He understood the view that it might sound as if J&J was supporting the ideas that were beneficial for the industry, but it was important that the industry was able to articulate their views as members of society, particularly because they played an important role in the healthcare system of the country. If J&J saw areas where it would not be sustainable, for instance, to continue to support patients, it needed to be able to raise those issues. One of the worst situations was in instances where there were concerns, but they were not raised and such issues might result in companies closing their doors, which would have a number of ramifications. It would then later be said that nothing had been raised during open discussions. J&J was not advocating a porous situation. The exceptions proposed by J&J related to patient treatment.

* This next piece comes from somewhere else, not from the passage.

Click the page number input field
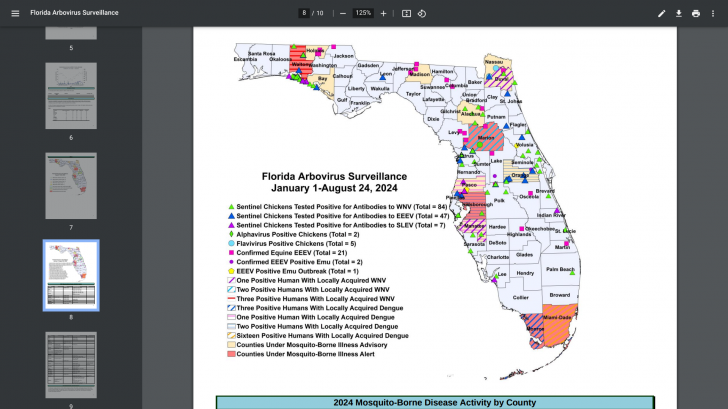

Mr Munyai said that there seemed to be a selective use of evidence from the J&J side. In one section of the presentation, J&J had used the United Kingdom (UK) National Health Services (NHS) as the positive example in terms of it prioritising access to innovative medicine – that was indicated on slide 18. When J&J made reference to the sustainability of the NHI Fund, slide 25 showed the NHS and how the NHI would not be sustainable for South Africa. This was the selective and inappropriate use of evidence to support a particular narrative. He asked that Mr Museisi respond to this.

In 2004, when single exit price regulations were started, each company was given the opportunity to set its own manufacturer's price and then to add its own logistic fee, plus Value Added Tax (VAT). Subsequent percentage price increases since 2004 were imposed as per the regulations. Mr Museisi had been wrong to state that single exit prices were ‘imposed.’

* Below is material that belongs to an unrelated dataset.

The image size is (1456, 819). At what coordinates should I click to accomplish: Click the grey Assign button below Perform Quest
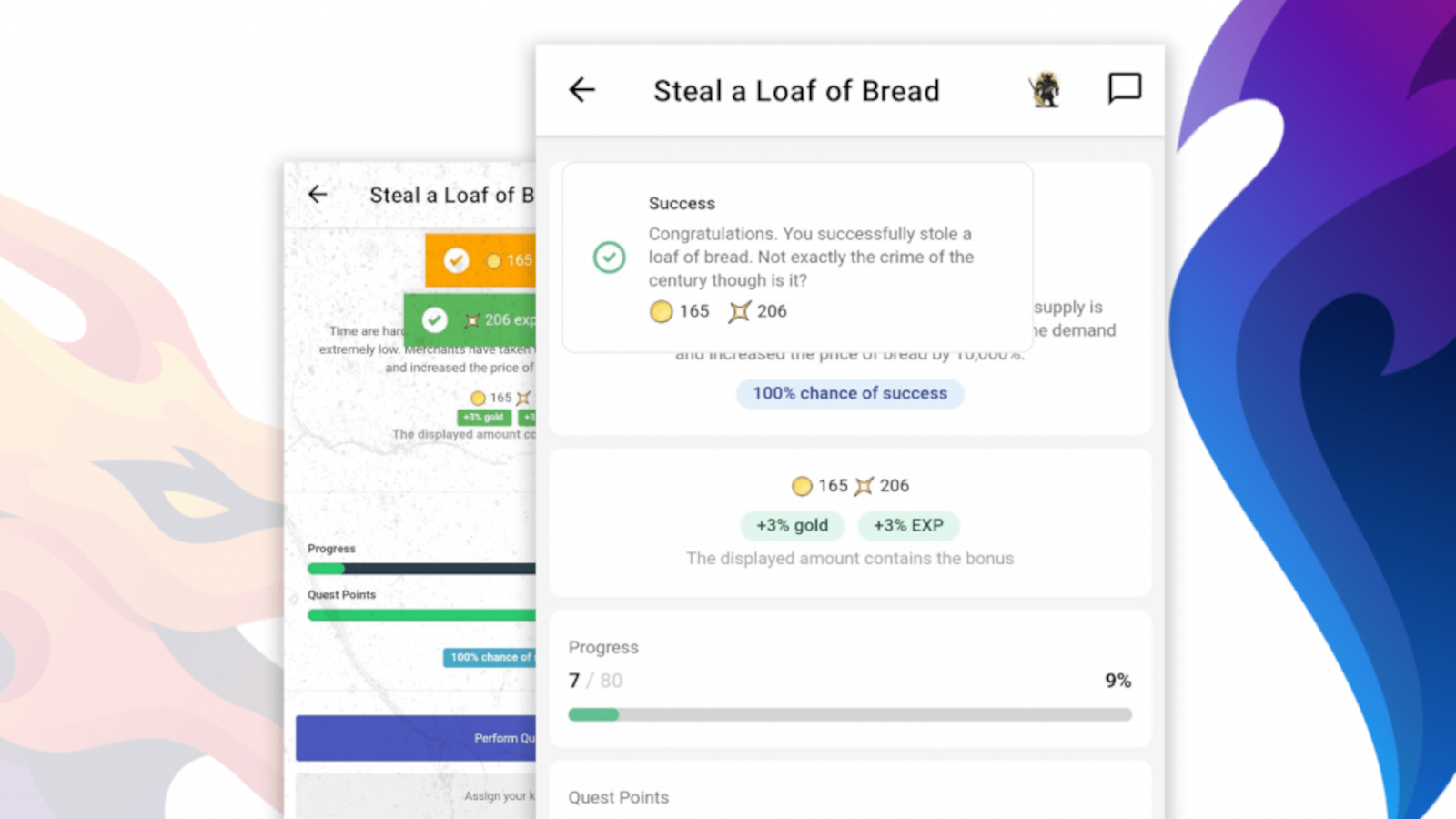click(416, 795)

Mr Museisi responded to the question about single exit prices. He had not stated that single exit prices were ‘imposed.’ He had referenced the fact that single exit prices had their own challenges, particular when one looked at the single exit prices and annual increases of the cost. If one took the year referred to, when single exit prices were set up in 2004, it would be difficult to prove that the annual increases were reflective of the cost for each product. For some products, the single exit price increases had not been sustainable long-term – that was essentially what he had said previously. He was not suggesting that the system was imposed. He believed that having single exit prices for both the NHI and markets outside of the NHI would make things very difficult.

Regarding the UK example, he had not said that the NHI would not work -- he had said that the sustainability of the NHI needed to be considered. When it was said that he used ‘selective examples,’ he would argue contrary to that. He had not used selective examples, he had used the same examples from the NHS and highlighted areas where the NHS was doing well and highlighted areas where the NHS was not doing so well. It was important to learn the good and bad lessons that one could take from the NHS. This was the purpose of this kind of conversation – it was to look at evidence that showed both the good and bad – and to state that as South Africa built the NHI, it should not fall into the same traps as others.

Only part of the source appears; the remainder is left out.